TASK OBJECTIVE:
When the line with "Instruction: Expand the Coed" is found, repeat it and all lines that follow it exactly, stopping at the end of the listing.
::: INPUT MATERIAL
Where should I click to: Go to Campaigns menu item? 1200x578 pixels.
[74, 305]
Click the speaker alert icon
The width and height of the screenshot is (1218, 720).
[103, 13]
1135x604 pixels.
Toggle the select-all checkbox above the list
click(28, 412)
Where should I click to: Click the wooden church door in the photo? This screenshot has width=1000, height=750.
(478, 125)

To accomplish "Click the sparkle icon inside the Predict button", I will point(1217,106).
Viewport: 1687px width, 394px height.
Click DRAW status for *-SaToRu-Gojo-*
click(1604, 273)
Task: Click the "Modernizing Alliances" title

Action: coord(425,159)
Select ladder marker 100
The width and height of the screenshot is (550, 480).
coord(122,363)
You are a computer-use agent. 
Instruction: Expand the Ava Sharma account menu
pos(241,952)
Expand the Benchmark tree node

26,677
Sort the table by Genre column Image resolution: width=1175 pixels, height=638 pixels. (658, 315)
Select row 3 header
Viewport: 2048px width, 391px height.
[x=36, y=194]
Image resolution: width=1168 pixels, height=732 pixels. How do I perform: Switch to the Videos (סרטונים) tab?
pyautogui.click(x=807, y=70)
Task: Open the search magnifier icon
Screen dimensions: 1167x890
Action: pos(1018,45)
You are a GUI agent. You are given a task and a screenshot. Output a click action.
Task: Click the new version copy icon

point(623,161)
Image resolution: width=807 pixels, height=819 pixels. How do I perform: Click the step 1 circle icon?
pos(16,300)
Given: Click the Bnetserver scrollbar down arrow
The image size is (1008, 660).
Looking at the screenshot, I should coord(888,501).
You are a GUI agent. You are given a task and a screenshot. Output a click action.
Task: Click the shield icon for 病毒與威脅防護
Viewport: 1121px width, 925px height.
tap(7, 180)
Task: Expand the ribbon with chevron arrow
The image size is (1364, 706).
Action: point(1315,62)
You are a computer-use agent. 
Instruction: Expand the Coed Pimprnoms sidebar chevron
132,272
::::::
THE ANSWER:
Instruction: Expand the Coed Pimprnoms sidebar chevron
132,272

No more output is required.